Jake Sheridan, Chicago Tribune on

Published in News & Features

The administration’s positions on ShotSpotter have taken Moore by surprise. “We shouldn’t be finding out about it in the press,” he said.

Johnson announced in February the city would stop using ShotSpotter in late September, nodding to studies questioning its effectiveness as a tool to catch criminals and curb crime alongside its annual price tag of around $10 million. The system uses acoustic sensors mounted on light poles concentrated overwhelmingly on the South and West sides to alert police about the location of suspected gunfire.

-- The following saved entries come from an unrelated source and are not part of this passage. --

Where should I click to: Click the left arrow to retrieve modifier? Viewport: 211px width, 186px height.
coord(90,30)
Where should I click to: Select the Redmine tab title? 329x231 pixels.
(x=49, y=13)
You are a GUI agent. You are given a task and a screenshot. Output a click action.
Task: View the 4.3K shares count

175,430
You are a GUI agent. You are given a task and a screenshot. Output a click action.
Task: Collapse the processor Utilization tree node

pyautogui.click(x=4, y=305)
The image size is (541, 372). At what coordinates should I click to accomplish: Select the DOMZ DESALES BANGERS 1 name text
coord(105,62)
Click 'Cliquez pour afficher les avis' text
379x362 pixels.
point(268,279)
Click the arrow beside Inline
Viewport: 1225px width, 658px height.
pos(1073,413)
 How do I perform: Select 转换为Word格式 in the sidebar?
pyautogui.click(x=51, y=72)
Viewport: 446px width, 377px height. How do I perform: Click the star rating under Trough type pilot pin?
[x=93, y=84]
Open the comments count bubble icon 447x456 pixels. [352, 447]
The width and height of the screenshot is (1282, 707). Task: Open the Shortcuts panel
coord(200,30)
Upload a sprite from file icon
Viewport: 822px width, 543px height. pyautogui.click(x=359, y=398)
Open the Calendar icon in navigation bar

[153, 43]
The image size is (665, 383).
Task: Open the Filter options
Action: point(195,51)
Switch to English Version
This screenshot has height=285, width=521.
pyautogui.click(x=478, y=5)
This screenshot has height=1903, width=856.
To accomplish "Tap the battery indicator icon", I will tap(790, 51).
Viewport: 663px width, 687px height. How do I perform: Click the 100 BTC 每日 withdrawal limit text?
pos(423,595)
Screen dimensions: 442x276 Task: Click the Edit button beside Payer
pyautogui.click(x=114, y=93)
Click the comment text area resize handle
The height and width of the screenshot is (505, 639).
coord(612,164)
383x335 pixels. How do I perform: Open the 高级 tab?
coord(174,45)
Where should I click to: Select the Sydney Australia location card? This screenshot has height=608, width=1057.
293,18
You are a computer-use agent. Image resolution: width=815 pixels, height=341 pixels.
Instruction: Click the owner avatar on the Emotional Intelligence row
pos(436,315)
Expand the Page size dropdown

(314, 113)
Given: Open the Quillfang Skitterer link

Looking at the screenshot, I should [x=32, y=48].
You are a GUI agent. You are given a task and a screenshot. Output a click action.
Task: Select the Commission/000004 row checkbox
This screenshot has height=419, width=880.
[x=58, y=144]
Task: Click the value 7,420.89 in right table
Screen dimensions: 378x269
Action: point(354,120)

As a candidate, he pledged to terminate ShotSpotter, a target of activists that gained notoriety in 2021 after a gunshot alert from a street in Little Village sent responding police running after 13-year-old Adam Toledo. An officer fatally shot Toledo during the chase.

The September end date would give Chicago police time to adapt to the tool’s expiration over the summer, Johnson said. But speculation quickly emerged after the announcement that the company had not yet agreed to the extension, a possibility about which Johnson refused to directly answer questions. Days later, he announced there would be an additional two-month “transition period” before the technology goes offline in November.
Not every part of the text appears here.